Del Diccionario de adioses, título propio de quien sabe que todo está perdido y se despide sin olvidar, se deduce el conjunto de su filosofía. Todos los asuntos del siglo pasan por sus páginas, expresados como desazonador desgarro lírico, expresión de Albiac para referirse a la prosa más triste de Raymond Chandler en la primera entrada de este diccionario: escribir. “No hay domesticidad en el deseo del que escribe; sólo extrañeza largamente elaborada. Y eso trueca su anhelo en monstruoso. Eso se escribe. O bien nada. Nada, sobre todo”. Eso escribe Albiac.
Escribir es sólo el primer asunto del siglo en el orden arbitrario del libro. Del siglo que se fue, el de la desdicha. “Se fue el siglo. Nos fuimos. Aunque parezcamos estar. No somos. Esas que se pasean entre nuestras cosas, son las sombras que, efímeramente sólo, nos suplantan. Mas, ante los espejos, nada vemos. A eso se llama un no-muerto […] Y ahora es tiempo de ir diciendo adiós”. Así de descarnado, de desangrado.

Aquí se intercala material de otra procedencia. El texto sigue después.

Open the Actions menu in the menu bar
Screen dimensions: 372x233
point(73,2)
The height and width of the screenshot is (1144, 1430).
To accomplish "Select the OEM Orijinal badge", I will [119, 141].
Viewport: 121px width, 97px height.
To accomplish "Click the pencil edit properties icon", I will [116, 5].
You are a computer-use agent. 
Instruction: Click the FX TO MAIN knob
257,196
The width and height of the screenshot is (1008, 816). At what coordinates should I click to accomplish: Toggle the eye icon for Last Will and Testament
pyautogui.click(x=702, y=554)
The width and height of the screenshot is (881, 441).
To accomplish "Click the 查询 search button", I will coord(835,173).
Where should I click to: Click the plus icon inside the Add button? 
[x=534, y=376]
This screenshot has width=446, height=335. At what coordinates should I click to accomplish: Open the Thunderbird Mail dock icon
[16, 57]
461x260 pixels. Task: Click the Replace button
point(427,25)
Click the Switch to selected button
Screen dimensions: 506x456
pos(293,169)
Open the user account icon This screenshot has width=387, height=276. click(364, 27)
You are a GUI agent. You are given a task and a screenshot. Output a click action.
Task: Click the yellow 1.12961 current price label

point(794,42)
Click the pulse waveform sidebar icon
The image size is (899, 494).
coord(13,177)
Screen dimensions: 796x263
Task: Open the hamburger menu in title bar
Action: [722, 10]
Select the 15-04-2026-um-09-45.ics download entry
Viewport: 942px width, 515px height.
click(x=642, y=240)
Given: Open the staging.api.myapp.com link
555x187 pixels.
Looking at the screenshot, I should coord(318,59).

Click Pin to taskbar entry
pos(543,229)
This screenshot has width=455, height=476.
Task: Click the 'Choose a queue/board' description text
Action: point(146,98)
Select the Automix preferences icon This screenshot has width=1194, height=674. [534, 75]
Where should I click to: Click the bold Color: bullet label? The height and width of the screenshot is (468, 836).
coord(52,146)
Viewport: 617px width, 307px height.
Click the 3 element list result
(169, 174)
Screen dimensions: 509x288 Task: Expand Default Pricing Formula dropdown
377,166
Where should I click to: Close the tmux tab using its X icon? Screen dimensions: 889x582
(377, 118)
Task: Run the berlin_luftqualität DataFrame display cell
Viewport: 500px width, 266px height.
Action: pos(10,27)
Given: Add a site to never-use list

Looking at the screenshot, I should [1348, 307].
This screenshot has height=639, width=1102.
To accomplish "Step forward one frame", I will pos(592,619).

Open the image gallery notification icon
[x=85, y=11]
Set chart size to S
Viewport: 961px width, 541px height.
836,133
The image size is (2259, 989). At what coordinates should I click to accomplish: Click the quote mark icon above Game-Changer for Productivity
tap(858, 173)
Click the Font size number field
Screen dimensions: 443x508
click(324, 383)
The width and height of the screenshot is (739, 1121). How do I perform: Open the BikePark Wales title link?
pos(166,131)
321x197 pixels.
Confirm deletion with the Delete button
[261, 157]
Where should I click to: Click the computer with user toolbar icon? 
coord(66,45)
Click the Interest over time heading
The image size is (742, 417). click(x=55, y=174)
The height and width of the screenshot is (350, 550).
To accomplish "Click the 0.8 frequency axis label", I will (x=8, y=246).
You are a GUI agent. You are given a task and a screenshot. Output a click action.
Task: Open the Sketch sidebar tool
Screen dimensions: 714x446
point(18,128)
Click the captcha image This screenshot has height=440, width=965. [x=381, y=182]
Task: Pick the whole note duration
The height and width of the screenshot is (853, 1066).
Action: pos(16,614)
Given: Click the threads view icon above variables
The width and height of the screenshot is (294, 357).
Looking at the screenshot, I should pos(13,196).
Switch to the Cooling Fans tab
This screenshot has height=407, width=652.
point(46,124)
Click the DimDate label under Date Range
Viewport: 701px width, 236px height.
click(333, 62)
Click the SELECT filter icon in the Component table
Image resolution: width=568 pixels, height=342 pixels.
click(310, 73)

Otros asuntos del siglo no muerto: Exilio, (Idénticos) nacionalismos, socialismos, fascismos, Idolatrías, Judeofobia, Nada (muerte, guerra, política), Revolución y Revolucionario, Terror(ismo). Por orden alfabético, como se ve. Entradas sin adornos: acepciones. Pero cada acepción es un tratado: no hay manera de que el diccionario sea un género literario, el que Borges decía preferir, si no es así.
Botones de muestra:
En Judeofobia: “No existe cuestión judía: el judaísmo no es más que una religión monoteísta, tan trivial como cualquier otra. Sí, cuestión antisemita: la judeofobia desempeña, en las sociedades europeas, un papel de identificación negativa altamente rentable; aquel que, al definir el horizonte de lo no humano, de lo demoníaco, proporciona el contraste sobre el cual erigir y blindar las ficciones de identidad más inexpugnables”.
En Revolución: “Sucede. Por primera vez. Con esa solemnidad majestuosa de los escasos acontecimientos inaugurales que haya conocido la especie humana. De pronto y sin pasado, los hombres creen haber sometido al tiempo a sus designios: eso que ni aun al Dios único y omnipotente habían otorgado los Padres de la Iglesia o los teólogos medievales más conspicuos. La revolución es, ante todo, el instrumento que hace del tiempo obra de mi albedrío: artesanía definitiva de lo efímero”.
Lucidez, el fruto amargo del pensamiento. El libro más importante que se haya escrito en España en mucho tiempo. Mientras gobernantes y gobernados hacían (hacíamos) nacionalismo o socialismo o fascismo, o se entregaban (nos entregábamos) sin pudor (aunque con cierto disimulo) a la idolatría, la judeofobia, la nada, la revolución o el terror en un solo gesto, abarcador, definitivo y lleno de espantosa inconsciencia. Tal vez alerte a algunos.
Gabriel Albiac: Diccionario de adioses. Seix Barral, 2005. 420 páginas.